Alphonse Milne-Edwards fut un administrateur remarquable, et les neuf années de sa direction marqueront certainement dans l’histoire du Jardin, dont Milne-Edwards connaissait les moindres détails, car il l’habitait depuis l’âge de six ans ; à une époque où les enfants ne songent ordinairement qu’à jouer à la balle, ou à faire des tas de sable, il paraît qu’il l’étudiait déjà en observateur convaincu. Peut-être rêvait-il déjà que le commandement de ce beau domaine scientifique lui était attribué ?
La société de Géographie a raison de s’associer de cœur aux hommages que l’Académie des sciences prodigue au défunt, En effet, nul homme n’a fait autant pour développer et consolider l’alliance de l’histoire naturelle avec la description physique du globe sur lequel nous sommes enchaînés, malgré les pointes poussées en l’air par les disciples de Charles et de Montgolfier.
Sa création la plus utile fut l’institution d’un cours annuel en faveur des explorateurs. Presque tous les hommes de science et d’héroïsme qui ont étendus le domaine colonial de la France, ont profité de cette remarquable initiative. Cet enseignement était révolutionnaire à la manière des cours de la grande école normale, professée dans le grand amphithéâtre du Jardin, alors que pour se reposer d’avoir décrété la victoire sur les champs de bataille, la Convention nationale la décrétait encore contre l’ignorance et la superstition. Alphonse Milne-Edwards méritait l’honneur que lui a fait le ministre de l’Instruction publique, en prononçant son oraison funèbre au cours des obsèques célébrées le 24 avril au cimetière du Montparnasse. Il restera de son administration un monument durable, c’est le nouveau bâtiment renfermant les collections de zoologie. On peut dire que c’est un magnifique Palais élevé à l’ensemble de la création.

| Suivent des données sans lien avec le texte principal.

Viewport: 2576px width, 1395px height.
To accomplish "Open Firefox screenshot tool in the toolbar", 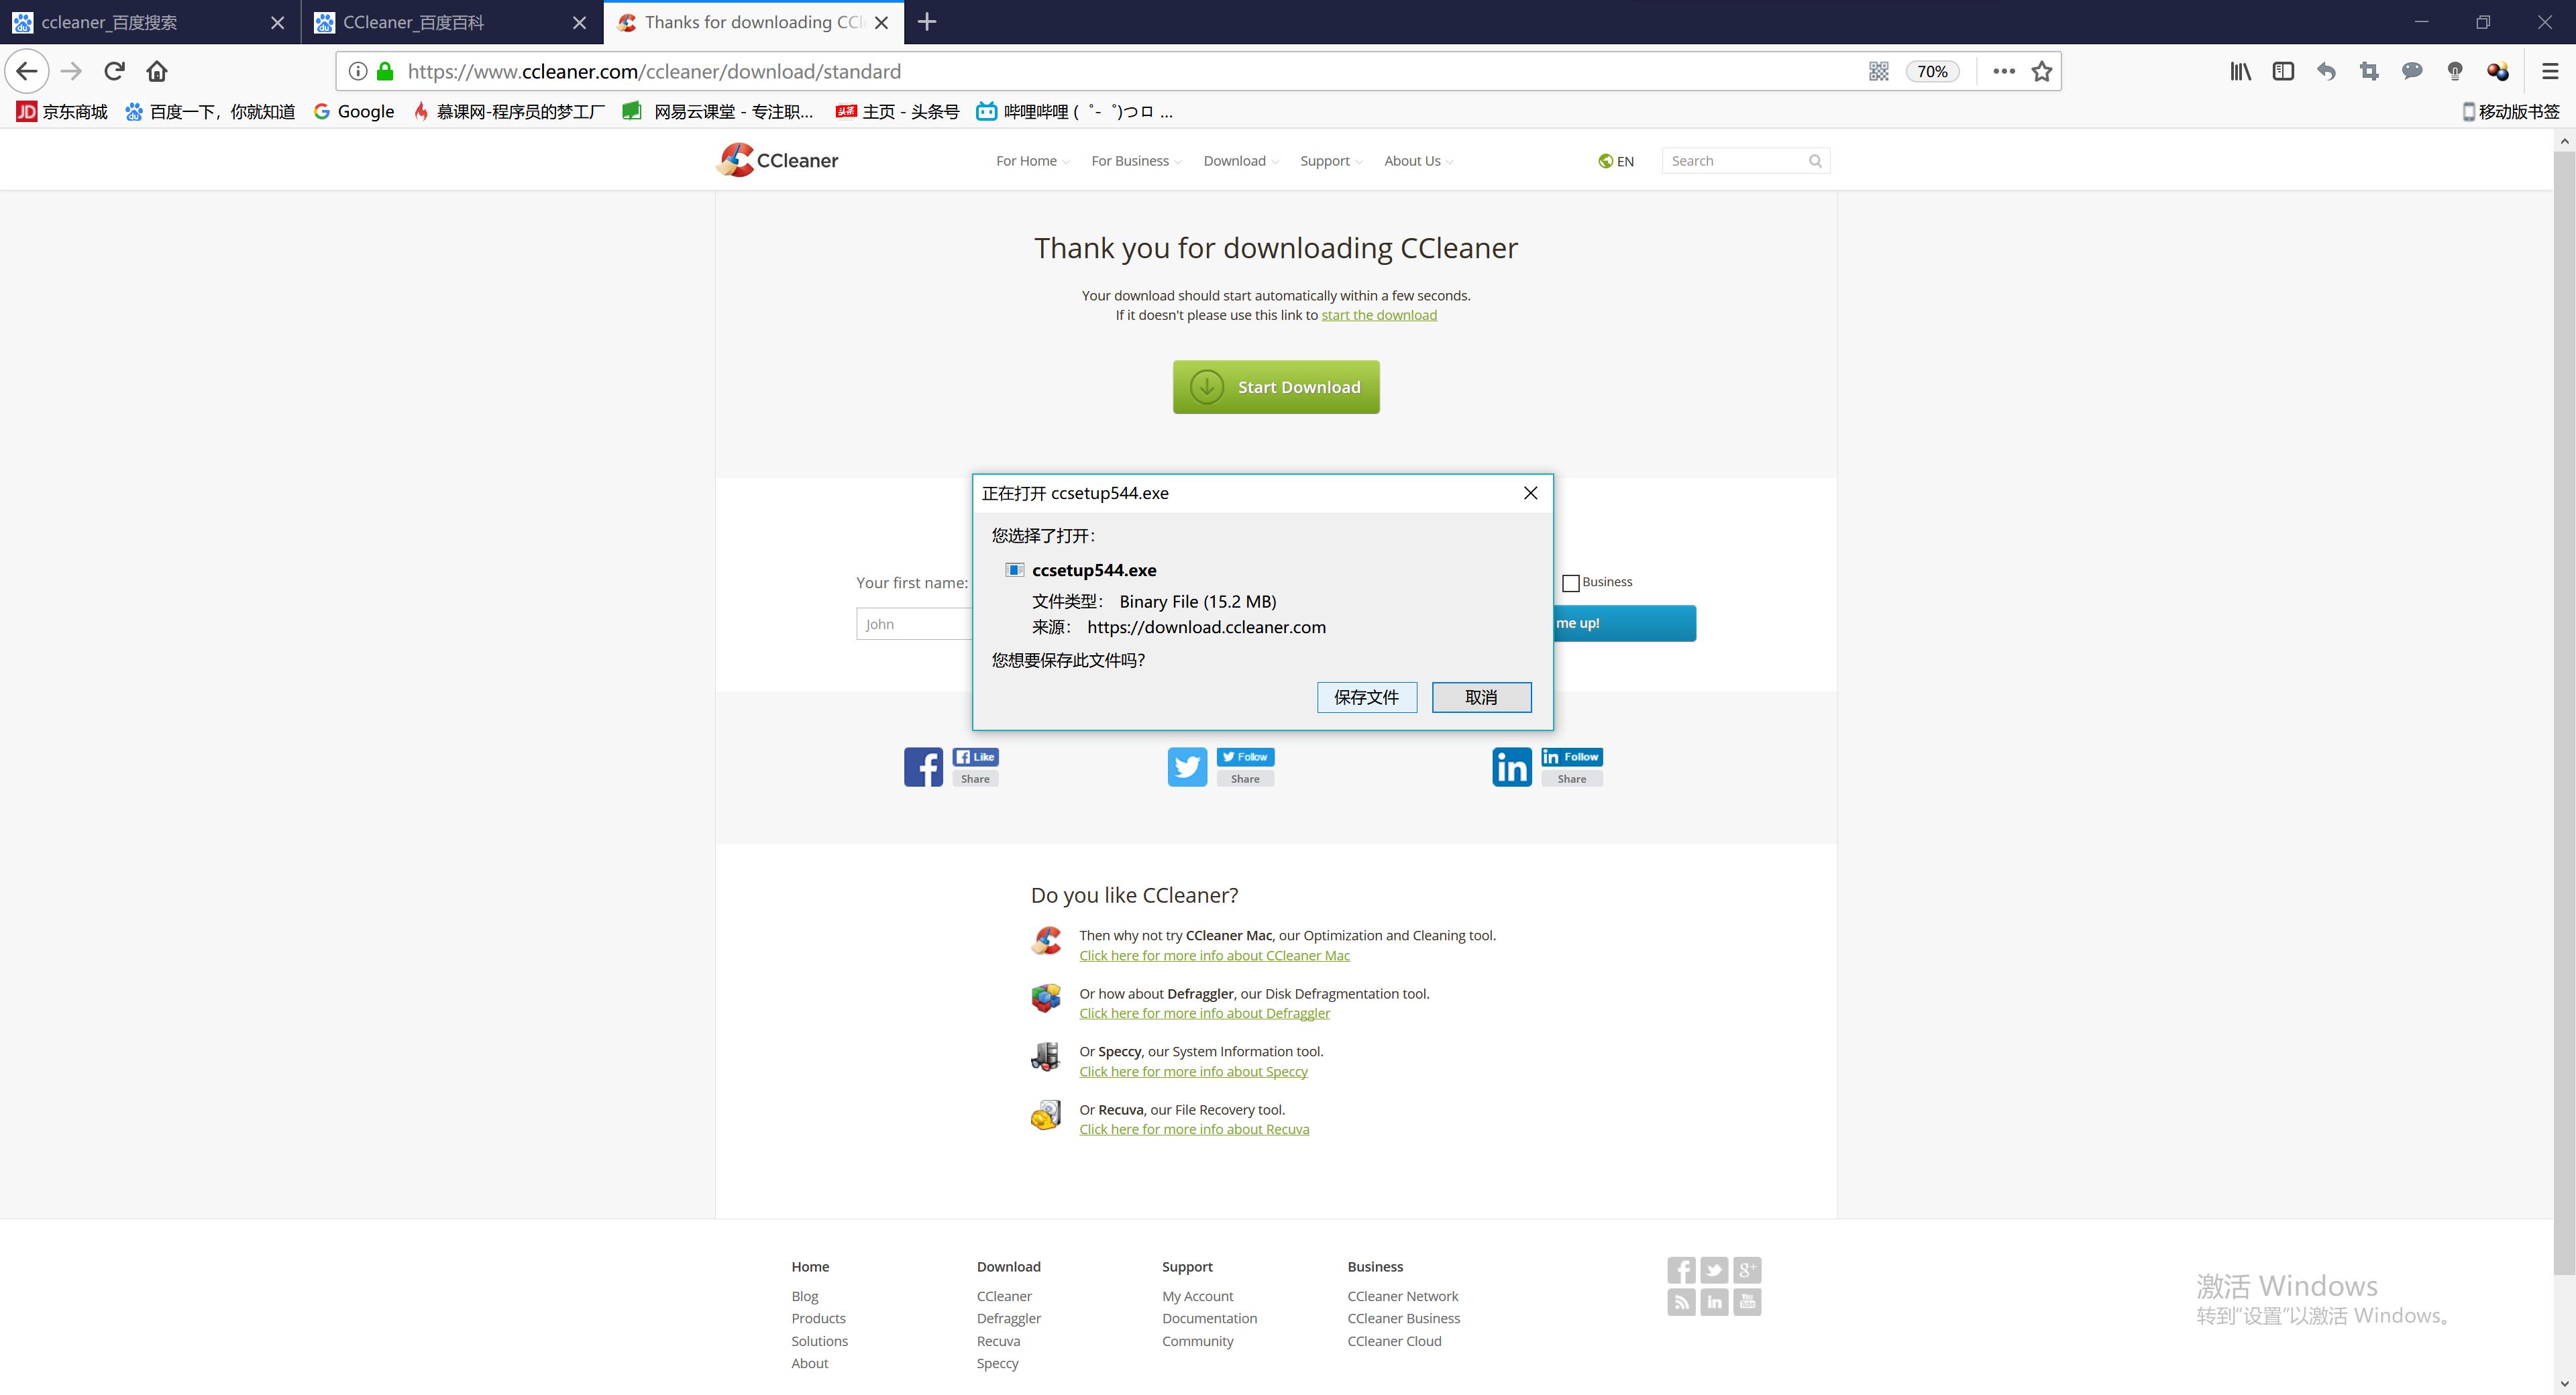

C’est un genre de luxe qui sied à une nation républicaine dont le Muséum fut l’idole à l’époque ou la déclaration des Droits de l’Homme fut rédigée. Car c’est au nom de la nature que la Révolution s’insurgea contre les privilèges et les préjugés de la féodalité, qui avaient persisté sous l’antique monarchie.
Lors de la séance du lundi 23 avril, l’Académie des sciences était profondément agitée, car l’annonce de la mort inattendue de Milne-Edwards augmentait le nombre des élections auxquelles elle devait procéder, et les affaires électorales sont, de toutes, celles dont les immortels se préoccupent avec le plus de passion. Rien que pour remplacer Milnes-Edwards, il faudra charger un membre de la section de zoologie, un vice-président, et un directeur du muséum. En effet, quoique le ministre invite, suivant la loi, l’académie à rédiger une liste de candidature, il se croit obligé de prendre toujours le premier désigné par l’académie.
C’est un abus évident qui tend à faire de l’académie la maîtresse absolue des chaires du collège de France, du Muséum, du Conservatoire des arts et métiers, du Bureau de longitudes, etc. La direction du Bureau central de météorologie, de l’observation de Meudon, et tous les grands établissements scientifiques est donc dans les mains d’une compagnie chargée de se recruter elle-même sans aucun contrôle et dont la prépondérance s’affirme d’année en année, souvent aux dépens de l’initiative privée, la vraie source infinie du progrès.